There is a reason that the President’s misfortunes multiply faster than the germs and mosquitoes breeding in the quagmire that infects New Orleans and the Gulf Coast. The Gods must be angry, as well they should be.
The Gods favor the poor above all others. Bush, on the other hand, has favored the rich above all others. President Bush obviously does not understand the words of John F Kennedy who said:
If a free society cannot help the many who are poor, it
cannot save the few who are rich.
Bush has given the wealthy tax cuts and wants to repeal the estate tax, a huge gift to the very rich. The poverty rate has increased under his administration to 12.7 per cent of the population, as the US Census Bureau pointed out on the very day that hurricane Katrina was bearing down on New Orleans, where 23 per cent of the population, mostly people of color, was living below the poverty line. The poor emerged for all to see as they suffered so horribly in the Superdome, which became the inner circle of Dante’s hell. The world was watching with eyes wide open as the world’s richest power in terms of creature comforts showed it was one of the poorest in terms of concern for its most vulnerable citizens. It is not only the poor within the American family that the Bush administration has ignored, the poor of the human family are treated with almost equal disdain. The United States ranks a lowly twenty-first on a list of countries by amount of foreign aid offered per capita, ranking just below Italy and above Lesotho.
Stewardship of the environment is a common value of all the world’s religions yet Bush has seen fit to pray at the altar where oil companies are gods. His energy bill provides tens of billions of subsidies to oil companies and does precisely what Bush intended when he said: “we want an energy bill that encourages consumption.” The so-called Clean Air Act is less about clean air than about protecting the interests of heavy industry. The Kyoto Treaty set pollution abatement goals that would improve the quality of live of millions. Bush’s response was to ignore the good of the many because the treaty would “hurt the US economy.” The Gods support an environmental justice that combines concern for the earth with concern for the poor, in a world where a safe environment is viewed as a humanitarian right.
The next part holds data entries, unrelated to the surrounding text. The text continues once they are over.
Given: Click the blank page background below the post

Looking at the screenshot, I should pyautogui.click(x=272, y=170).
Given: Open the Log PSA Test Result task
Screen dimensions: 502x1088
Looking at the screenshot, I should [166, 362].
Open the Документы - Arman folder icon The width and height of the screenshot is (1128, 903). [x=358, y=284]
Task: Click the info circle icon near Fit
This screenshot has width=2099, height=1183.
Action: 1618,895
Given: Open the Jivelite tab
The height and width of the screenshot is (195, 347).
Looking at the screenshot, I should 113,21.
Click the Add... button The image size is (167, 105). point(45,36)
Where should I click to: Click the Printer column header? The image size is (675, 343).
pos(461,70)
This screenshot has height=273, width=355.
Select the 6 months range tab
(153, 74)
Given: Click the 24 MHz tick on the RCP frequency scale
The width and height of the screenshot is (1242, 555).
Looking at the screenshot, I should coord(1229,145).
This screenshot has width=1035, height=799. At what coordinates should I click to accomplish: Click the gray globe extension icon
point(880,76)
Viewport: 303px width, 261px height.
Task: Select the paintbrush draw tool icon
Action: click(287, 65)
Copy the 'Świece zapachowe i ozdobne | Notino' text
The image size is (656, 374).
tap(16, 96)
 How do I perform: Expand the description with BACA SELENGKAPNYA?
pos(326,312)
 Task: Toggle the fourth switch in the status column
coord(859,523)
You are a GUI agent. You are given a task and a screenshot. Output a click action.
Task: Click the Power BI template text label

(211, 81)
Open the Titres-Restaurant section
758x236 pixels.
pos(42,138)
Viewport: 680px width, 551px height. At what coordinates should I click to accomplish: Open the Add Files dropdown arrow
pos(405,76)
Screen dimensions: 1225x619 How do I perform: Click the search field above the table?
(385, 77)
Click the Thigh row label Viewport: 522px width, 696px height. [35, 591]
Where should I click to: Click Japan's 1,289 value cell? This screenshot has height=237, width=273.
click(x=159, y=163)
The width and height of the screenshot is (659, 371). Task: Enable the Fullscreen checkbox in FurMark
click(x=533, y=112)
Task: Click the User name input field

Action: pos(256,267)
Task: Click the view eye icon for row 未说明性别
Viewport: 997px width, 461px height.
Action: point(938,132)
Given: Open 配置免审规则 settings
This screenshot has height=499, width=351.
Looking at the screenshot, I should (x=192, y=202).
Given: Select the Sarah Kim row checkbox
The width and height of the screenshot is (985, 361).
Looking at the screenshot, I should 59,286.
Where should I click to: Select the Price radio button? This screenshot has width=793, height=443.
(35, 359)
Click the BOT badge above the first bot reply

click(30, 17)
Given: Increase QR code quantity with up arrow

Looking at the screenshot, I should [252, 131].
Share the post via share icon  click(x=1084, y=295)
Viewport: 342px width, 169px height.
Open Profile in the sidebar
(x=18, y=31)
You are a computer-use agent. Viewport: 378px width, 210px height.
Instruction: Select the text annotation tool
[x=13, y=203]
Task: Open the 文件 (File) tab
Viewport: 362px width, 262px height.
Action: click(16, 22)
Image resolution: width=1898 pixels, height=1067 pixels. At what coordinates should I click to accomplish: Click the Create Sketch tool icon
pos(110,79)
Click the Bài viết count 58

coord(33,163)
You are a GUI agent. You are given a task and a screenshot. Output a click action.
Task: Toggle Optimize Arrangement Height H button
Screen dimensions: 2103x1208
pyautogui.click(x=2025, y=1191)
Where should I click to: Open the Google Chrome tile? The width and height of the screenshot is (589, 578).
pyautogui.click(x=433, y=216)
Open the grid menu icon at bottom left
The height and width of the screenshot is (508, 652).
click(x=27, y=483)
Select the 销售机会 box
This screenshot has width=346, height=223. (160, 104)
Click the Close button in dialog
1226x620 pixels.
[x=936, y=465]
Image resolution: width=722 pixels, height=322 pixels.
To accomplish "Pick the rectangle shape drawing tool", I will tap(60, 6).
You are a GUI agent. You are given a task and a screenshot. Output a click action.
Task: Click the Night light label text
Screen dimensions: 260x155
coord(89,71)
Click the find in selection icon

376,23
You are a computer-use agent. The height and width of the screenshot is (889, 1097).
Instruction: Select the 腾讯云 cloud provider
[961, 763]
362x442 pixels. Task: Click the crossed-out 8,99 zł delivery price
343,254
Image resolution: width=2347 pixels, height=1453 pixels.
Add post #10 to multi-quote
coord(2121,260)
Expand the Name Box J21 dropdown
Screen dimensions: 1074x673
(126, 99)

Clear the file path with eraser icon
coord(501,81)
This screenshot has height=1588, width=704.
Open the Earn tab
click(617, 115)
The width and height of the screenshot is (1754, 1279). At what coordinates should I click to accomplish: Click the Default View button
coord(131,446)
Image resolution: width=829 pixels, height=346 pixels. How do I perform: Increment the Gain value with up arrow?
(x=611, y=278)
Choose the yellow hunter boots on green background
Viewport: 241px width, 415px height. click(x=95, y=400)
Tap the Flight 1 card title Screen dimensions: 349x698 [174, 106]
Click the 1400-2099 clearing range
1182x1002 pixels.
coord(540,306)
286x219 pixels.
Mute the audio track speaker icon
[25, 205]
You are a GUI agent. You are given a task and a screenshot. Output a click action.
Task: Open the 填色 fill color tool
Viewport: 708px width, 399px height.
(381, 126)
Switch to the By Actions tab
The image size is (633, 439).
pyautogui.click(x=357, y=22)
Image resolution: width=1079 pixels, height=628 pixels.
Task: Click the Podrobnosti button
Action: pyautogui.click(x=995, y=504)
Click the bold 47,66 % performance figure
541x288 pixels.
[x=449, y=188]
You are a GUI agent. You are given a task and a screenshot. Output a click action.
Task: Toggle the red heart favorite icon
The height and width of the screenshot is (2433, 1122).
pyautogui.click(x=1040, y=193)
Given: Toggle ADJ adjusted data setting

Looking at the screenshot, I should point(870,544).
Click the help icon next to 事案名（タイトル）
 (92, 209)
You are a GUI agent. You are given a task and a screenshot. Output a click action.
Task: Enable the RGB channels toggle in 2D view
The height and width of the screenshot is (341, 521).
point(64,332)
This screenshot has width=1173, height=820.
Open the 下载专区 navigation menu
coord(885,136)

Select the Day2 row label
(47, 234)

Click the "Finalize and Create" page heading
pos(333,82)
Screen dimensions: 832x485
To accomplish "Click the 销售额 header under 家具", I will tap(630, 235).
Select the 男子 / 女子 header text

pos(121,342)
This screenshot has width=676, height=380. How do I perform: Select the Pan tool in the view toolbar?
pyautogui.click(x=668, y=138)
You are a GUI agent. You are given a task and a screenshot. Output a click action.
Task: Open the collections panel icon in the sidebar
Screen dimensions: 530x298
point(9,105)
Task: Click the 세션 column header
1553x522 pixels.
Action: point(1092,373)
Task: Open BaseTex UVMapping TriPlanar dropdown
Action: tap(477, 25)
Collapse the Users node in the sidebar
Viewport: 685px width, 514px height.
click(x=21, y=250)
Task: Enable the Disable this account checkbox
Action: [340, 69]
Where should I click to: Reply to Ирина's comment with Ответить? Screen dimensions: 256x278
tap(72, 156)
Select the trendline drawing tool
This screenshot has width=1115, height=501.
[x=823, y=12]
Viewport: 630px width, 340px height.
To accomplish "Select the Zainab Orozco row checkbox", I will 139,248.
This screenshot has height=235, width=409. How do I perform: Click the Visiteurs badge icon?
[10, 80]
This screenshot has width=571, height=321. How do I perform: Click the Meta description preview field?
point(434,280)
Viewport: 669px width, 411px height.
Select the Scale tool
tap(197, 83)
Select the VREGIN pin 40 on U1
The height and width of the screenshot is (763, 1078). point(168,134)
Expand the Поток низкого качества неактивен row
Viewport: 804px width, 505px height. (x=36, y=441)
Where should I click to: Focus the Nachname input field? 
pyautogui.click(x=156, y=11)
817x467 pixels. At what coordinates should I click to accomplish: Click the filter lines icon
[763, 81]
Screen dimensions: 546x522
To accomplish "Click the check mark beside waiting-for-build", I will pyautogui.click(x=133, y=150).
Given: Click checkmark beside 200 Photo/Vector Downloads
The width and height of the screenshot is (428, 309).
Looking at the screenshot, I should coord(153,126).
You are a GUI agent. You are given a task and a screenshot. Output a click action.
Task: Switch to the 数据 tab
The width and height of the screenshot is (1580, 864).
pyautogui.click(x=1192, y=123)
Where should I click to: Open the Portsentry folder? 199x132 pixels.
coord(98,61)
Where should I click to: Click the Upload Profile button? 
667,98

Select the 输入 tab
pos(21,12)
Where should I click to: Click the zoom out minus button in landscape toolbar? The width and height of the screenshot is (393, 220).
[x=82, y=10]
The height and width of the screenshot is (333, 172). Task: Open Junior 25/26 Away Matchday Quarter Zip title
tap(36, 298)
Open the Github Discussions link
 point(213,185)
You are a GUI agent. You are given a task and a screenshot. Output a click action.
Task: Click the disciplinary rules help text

Above all the Gods are angry because the last remaining superpower has chosen to wage an unjust and unjustified war in Iraq. Bush has not noticed that the anguished faces of the poor in New Orleans are replicated every day in Baghdad. The Gods have noticed. Their anger brings to mind the old Negro spiritual:
God gave Noah a rainbow for a sign
No more water,
The fire next time.
Peter Spalding is a retired senior Foreign Service Officer writing a book on how to achieve a moral foreign policy. He can be reached at pfs202@aol.com.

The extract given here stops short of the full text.